Back home, our version of this loomed large, limiting our bandwidth and time for tourism. Messinia is rich with sites we missed as we elected instead to embrace wells of serenity between spurts of work. We made one farther-flung afternoon trip to William’s Olympia as promised, where the ruins conjured athletes past (no ancient tennis courts to be found).

One night we attempted a date night at Anama, a spot about which our Hydra friends had raved. I say attempted because it hadn’t occurred to me that we could have an issue with the kids at this age, certainly not compared with separation anxiety in Santorini five years ago. About an hour into dinner I checked on the kids only to reach an inconsolable Cordelia who’d been speed-dialing us (in a rare move to be present I dared keep my phone in my purse), along with family members in the States, who had begun texting me. The winds off the Ionian were high and had spooked her with wildly thumping shutters. (Thank you, Zeus.) We bolted down our fig tarte tatin, ordered to be compared with Gotham’s famous apple version (about to resurface the first day of fall). The dinner was excellent while it lasted, with impossibly sweet service surpassing even the food.

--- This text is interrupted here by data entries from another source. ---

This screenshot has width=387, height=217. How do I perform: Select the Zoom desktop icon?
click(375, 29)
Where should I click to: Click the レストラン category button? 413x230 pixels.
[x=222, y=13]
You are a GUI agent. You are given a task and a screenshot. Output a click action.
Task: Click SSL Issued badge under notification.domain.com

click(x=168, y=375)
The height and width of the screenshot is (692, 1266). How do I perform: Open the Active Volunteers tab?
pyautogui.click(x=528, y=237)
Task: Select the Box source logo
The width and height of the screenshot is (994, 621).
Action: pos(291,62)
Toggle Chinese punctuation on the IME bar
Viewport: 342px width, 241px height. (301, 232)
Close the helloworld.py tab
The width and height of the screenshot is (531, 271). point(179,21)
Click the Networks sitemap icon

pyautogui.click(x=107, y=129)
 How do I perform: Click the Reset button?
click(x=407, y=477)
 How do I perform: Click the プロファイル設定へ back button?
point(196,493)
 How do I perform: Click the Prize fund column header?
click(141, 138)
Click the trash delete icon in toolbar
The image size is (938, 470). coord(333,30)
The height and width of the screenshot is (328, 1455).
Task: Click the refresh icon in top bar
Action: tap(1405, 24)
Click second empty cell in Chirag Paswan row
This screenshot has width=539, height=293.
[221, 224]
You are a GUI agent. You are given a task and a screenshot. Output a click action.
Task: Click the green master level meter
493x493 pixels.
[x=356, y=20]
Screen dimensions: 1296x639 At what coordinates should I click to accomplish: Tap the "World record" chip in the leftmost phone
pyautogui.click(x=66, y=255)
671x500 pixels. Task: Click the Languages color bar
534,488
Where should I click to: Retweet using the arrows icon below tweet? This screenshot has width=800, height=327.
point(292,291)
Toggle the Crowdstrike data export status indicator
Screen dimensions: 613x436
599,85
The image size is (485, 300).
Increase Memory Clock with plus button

Ready for the next adventure, we rued the end of this chapter—the heart of our trip—as we passed the halfway point of our precious stolen time. On our last full day we visited the Instagram darling beach of Voidokilia. The salty, shallow, horseshoe-shaped lagoon—so safe Cordelia could swim straight through the middle—made for a magical last adventure in this region. All phones had died so we have no evidence of the moment, only our now-new memories.

We will hope for the honor of going back when Mouratoglou has finished his work and with our newfound love of Messinia. See you in Sparta!